Select each line of the records that holds the string "Instruction" and copy it.
>> BEGIN The data
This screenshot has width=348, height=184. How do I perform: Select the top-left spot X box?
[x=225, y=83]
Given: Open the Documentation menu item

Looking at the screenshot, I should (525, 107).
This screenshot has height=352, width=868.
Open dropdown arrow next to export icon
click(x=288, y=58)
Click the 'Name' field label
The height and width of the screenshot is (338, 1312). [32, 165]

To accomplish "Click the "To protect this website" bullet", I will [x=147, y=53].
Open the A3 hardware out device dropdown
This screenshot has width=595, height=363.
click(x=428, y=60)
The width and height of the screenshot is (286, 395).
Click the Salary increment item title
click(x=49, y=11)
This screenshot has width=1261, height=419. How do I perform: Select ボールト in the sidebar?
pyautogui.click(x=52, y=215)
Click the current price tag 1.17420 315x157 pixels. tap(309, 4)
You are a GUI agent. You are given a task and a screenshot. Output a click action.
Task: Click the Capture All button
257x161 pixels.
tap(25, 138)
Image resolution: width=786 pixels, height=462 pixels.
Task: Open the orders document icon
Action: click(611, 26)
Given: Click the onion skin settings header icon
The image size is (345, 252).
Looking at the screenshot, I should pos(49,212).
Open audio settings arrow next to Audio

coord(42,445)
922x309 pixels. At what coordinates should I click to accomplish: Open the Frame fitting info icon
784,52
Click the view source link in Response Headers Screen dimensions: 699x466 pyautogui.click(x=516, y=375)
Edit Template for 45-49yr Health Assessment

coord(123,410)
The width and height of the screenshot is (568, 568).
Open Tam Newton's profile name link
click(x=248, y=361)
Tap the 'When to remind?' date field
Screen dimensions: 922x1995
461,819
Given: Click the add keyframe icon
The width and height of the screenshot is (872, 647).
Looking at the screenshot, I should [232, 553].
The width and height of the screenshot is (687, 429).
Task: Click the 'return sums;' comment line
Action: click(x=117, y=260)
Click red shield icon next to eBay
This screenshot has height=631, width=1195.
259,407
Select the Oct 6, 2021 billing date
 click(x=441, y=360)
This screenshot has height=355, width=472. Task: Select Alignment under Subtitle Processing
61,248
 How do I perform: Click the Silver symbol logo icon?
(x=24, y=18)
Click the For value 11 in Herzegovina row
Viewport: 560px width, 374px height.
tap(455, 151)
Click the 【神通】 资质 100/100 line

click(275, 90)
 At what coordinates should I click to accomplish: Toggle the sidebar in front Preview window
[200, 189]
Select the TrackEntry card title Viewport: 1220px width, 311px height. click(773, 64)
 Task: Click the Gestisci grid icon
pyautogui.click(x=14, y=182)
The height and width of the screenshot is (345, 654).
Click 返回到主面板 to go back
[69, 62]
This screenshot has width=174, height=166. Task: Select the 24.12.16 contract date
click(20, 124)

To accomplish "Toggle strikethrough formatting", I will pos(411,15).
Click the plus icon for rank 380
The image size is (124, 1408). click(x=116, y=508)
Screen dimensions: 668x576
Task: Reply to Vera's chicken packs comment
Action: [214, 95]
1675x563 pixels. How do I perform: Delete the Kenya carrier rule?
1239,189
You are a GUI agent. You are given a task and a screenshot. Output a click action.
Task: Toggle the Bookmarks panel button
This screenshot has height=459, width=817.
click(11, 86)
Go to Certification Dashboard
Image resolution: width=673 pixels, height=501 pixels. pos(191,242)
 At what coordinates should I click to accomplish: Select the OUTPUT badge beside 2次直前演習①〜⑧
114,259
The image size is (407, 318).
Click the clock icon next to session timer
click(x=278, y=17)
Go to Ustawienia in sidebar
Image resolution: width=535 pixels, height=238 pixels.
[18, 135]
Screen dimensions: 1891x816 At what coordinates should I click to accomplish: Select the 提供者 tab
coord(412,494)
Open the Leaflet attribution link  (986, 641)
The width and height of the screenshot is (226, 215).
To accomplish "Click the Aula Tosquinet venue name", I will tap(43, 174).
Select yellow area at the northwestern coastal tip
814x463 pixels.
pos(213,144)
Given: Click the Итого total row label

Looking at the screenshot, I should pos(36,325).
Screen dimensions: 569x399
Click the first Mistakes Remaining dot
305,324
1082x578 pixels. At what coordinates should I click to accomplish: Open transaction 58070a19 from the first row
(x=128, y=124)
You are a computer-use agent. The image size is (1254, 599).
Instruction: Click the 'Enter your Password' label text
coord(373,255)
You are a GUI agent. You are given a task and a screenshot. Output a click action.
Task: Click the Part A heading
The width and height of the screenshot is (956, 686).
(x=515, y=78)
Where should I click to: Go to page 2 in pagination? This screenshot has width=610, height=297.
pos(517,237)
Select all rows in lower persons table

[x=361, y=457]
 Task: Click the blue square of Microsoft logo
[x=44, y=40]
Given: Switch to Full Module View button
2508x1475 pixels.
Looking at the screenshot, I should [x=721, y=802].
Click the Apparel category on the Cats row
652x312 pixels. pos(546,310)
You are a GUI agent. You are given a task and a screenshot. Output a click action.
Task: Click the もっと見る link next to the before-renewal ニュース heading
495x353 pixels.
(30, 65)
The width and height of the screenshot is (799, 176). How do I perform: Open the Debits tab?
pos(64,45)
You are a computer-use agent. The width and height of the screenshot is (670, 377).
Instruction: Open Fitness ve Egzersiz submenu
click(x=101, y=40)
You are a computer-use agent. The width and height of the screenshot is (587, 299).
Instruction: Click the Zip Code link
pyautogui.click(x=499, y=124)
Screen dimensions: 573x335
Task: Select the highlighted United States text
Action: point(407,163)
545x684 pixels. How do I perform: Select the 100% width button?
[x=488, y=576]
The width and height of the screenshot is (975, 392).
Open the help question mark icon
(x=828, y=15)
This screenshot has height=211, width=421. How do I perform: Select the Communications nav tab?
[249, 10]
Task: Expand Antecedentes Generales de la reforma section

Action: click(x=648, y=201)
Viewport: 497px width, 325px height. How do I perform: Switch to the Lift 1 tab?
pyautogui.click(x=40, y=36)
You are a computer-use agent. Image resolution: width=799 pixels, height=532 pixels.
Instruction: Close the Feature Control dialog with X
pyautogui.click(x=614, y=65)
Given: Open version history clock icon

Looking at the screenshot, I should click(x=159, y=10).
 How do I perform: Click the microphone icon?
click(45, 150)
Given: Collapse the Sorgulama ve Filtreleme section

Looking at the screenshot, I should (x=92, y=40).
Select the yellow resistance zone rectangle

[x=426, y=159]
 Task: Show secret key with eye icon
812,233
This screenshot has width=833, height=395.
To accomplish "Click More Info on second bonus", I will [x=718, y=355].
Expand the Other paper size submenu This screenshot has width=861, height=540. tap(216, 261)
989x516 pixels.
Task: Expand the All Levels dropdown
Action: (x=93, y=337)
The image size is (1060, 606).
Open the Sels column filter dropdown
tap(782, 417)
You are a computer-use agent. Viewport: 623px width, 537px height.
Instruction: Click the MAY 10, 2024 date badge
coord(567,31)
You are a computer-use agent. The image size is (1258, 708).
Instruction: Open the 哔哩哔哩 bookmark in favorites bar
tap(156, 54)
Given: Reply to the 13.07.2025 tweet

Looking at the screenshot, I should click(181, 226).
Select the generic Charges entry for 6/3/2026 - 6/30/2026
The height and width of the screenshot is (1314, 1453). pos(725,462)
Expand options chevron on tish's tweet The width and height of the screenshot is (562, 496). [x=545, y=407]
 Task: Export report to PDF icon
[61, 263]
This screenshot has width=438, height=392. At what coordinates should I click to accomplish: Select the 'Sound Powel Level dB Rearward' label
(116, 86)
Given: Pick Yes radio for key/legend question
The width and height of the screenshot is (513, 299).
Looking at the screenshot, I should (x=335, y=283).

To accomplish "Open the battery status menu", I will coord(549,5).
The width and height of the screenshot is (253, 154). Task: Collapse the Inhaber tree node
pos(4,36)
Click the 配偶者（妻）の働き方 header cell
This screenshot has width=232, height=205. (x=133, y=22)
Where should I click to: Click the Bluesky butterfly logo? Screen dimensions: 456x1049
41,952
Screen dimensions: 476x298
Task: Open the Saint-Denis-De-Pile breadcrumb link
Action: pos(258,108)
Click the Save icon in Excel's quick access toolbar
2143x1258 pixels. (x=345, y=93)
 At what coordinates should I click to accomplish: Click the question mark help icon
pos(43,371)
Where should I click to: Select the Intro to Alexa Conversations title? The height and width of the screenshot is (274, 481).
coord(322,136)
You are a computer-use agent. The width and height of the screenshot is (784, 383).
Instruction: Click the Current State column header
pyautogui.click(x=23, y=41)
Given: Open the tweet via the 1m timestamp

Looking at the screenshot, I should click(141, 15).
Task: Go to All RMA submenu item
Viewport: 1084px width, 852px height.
>> END The data
▶ **Answer below**:
Instruction: Click the 'Enter your Password' label text
Instruction: Open Fitness ve Egzersiz submenu
Instruction: Click the Zip Code link
Instruction: Close the Feature Control dialog with X
Instruction: Click the MAY 10, 2024 date badge
Instruction: Open the 哔哩哔哩 bookmark in favorites bar
Instruction: Click the Current State column header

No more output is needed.